The Friday in Newtown has directed my gaze. The murders have pierced my subconscious, such that I now behave differently. I am not free to behave as myself because of the killings. I am not free to walk on a street without fearing that someone might whip a firearm from inside a coat, or out of a purse. I am not free to react when another driver cuts me off on the road, weighing the odds of what might be in his glove compartment. I am not free to send my kids to school without worrying that someone might fire up the front door and gain entry. I think, now, of the vestibule of the high school and how, once buzzed into the building, a person can choose where to go — left to the office to show his identification, or straight into the hall to escape the cold, or roam, or enter a classroom and shoot. His choice. I never thought of the vestibule before. In this free country, people are free to own and carry weapons of mass murder and, clearly, without proper checks, are free to destroy whatever and whomever they want with them. But I am not free to live without threat.

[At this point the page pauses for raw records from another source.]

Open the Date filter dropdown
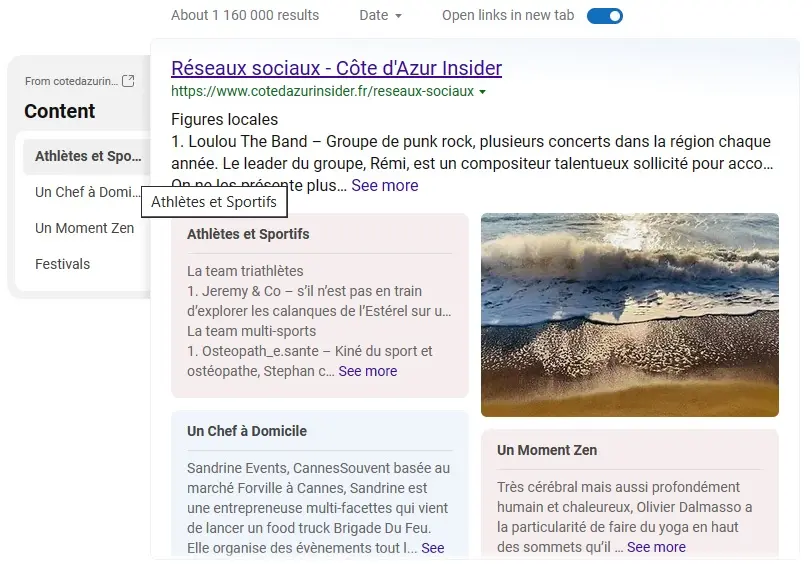Viewport: 812px width, 585px height. (x=380, y=15)
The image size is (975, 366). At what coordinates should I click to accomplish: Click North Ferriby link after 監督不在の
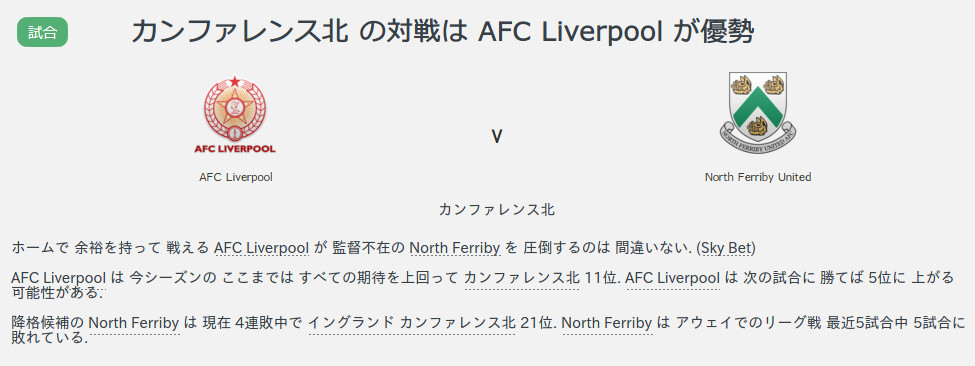(x=455, y=248)
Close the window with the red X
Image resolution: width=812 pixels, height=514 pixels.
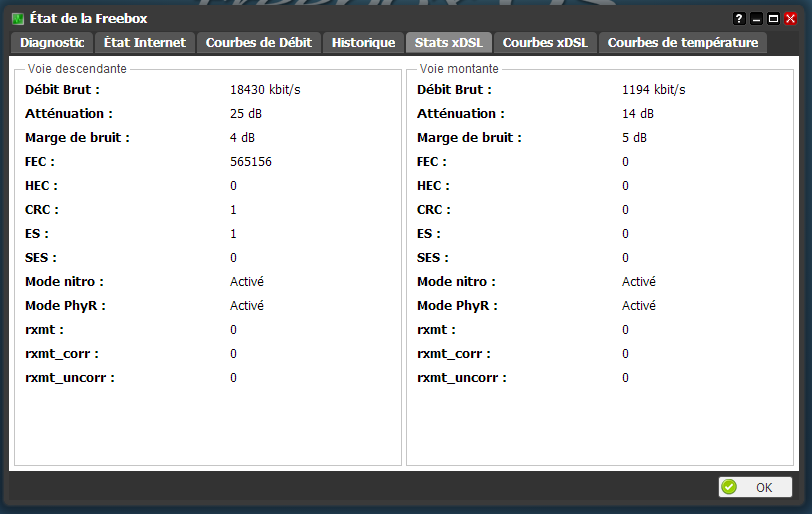point(790,19)
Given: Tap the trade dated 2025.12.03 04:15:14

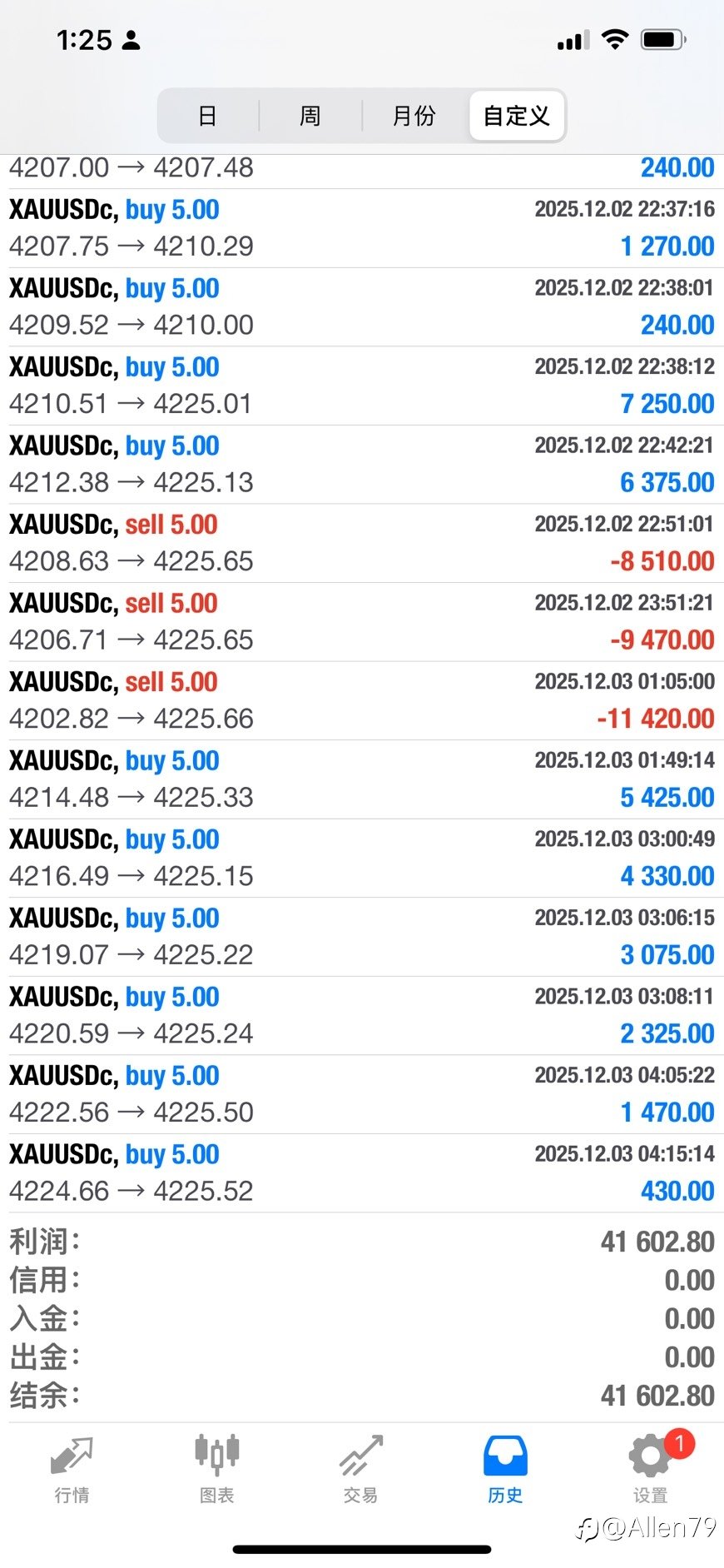Looking at the screenshot, I should pyautogui.click(x=362, y=1172).
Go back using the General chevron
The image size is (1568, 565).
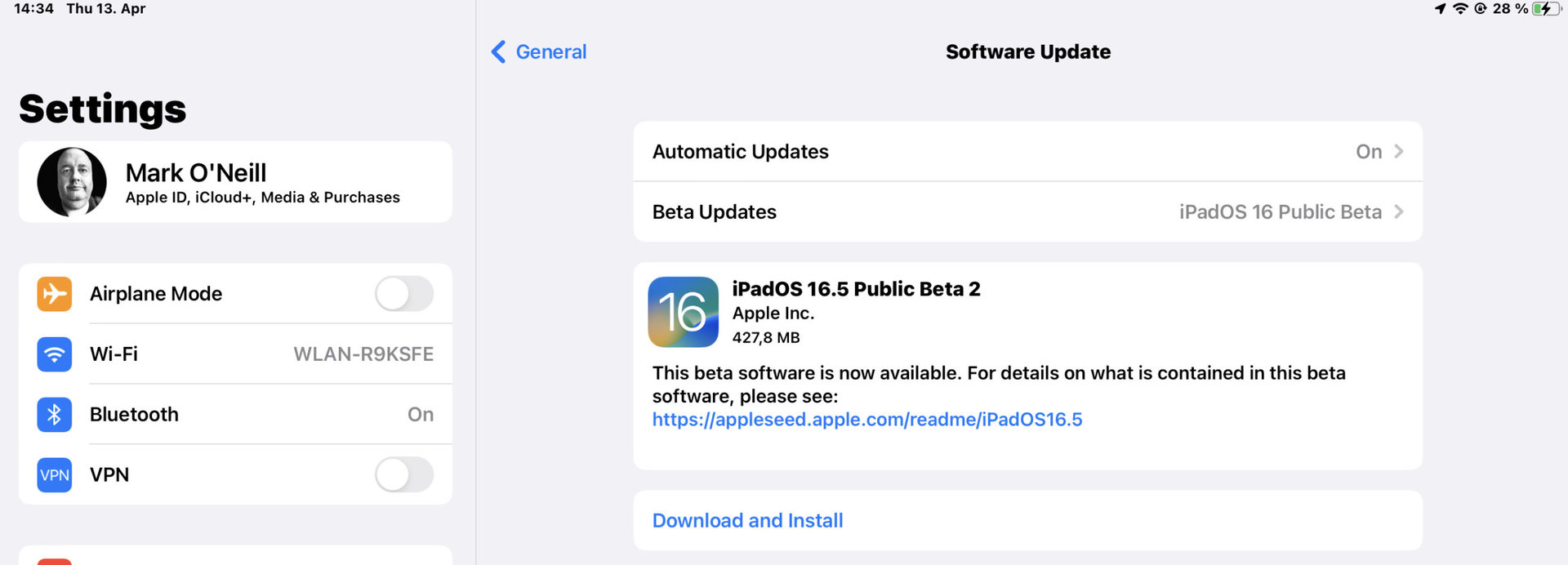coord(498,52)
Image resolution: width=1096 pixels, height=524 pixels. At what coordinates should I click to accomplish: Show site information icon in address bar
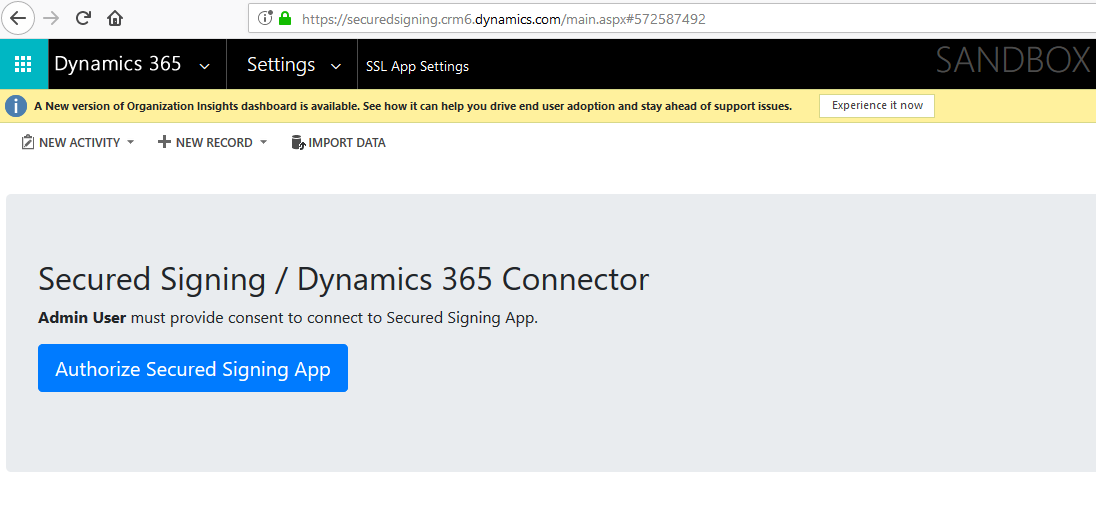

This is backwards, terrifyingly backwards. My freedom should be protected first.

I am heartened that the President, lawmakers and gun control advocates have acted quickly to try to make change, this time. They should be thinking broadly though, and from the perspective of the many citizens who want nothing to do with weapons, the ones who are duly scared by the sight of one, the ones who still get the quiver in the belly when they see one on a movie screen or in a policeman’s holster, even. The ones who are not immune to violence. People in power, now, should be thinking only of what they can do to return our psyches to their natural state of peace and equanimity, to the time when soldiers and law enforcement were entrusted with weapons,and kids in inner cities and sweet suburbs alike feared getting pushed around on the way home, maybe, but not shot dead.

Lawmakers, now, should not entertain what gun manufacturers and their lobbyists think. Journalists shouldn’t be interviewing them. When corporate polluters kill the environment for financial gain, does the EPA ask them what they think? When food companies drench children’s snacks with fat for financial gain, does the FDA ask what they think? Ask me what I think. Ask the parents in Newtown what they think. Get rid of the guns. Period. You want to kill a deer because there is not enough to choose from in the supermarket? Rent a hunting rifle, like you do ice skates, and give it back when you are done. You feel a jolt of machismo when you’ve got a weapon strapped to your loin? See a shrink.

We have strayed. We have failed to identify and provide treatment for the mentally ill, we have made violence de rigueur, we have allowed corporations to corrupt our basic morality. And, we have adapted to the insanity.

On the Monday after the murders in Connecticut, security guards at my daughter’s high school found two machetes on the ground near the football stadium, wrapped up in a sweatshirt. From a distance, they waited until someone retrieved them, and then intervened as he attempted to take them into the school. The 17-year-old student admitted to slashing the heads off of inflatable Santa Claus decorations the Friday evening before. He was arrested for having weapons on school property. The superintendent alerted parents.

The kid had to have been aware of what had happened in Newtown hours earlier that very day. Didn’t his parents discuss it with him? Didn’t they share their horror, try to impart some sort of ethical responsibility in their young adult? Wouldn’t his conscience, his sense of outrage, kick in and tell him to leave the knives in the garage?

It is backwards, all over the place. I am squinting at pants pockets, and now at sweatshirts left on the ground, seeing madness, feeling anything but free.